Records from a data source
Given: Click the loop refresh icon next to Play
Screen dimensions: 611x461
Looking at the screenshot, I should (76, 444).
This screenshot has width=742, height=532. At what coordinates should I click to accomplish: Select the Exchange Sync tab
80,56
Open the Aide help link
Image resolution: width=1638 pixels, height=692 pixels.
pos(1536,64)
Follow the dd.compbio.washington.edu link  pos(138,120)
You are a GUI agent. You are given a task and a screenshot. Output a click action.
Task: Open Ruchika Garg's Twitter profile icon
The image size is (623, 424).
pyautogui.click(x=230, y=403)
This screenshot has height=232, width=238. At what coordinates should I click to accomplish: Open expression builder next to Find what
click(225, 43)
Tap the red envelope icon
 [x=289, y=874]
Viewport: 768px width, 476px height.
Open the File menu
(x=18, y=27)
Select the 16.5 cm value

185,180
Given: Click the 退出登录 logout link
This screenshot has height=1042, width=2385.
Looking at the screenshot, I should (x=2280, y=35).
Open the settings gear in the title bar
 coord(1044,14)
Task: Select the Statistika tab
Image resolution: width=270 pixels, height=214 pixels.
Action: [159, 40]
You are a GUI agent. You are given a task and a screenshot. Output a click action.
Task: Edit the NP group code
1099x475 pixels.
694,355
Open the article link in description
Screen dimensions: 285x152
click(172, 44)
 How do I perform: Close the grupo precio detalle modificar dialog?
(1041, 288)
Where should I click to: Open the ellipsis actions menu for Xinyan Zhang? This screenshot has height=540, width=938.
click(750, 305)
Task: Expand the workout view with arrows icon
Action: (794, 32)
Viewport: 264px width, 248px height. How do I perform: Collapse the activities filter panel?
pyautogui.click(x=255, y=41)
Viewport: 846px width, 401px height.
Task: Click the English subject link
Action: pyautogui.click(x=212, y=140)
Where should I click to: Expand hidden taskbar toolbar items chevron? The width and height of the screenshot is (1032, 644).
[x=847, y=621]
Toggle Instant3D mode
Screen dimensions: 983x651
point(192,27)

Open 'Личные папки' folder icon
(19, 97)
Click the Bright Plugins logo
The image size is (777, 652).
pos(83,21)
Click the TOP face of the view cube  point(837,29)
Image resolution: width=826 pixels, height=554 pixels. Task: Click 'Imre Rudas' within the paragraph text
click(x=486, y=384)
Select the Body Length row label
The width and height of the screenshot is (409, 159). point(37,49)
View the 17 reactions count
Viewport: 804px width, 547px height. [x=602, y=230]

-- YOUR INSTRUCTIONS --
Which lines of the material above contain the string "dimensions", matching case exactly? Copy each of those lines.

-- ANSWER TO THIS TASK --
Screen dimensions: 611x461
Screen dimensions: 285x152
Screen dimensions: 983x651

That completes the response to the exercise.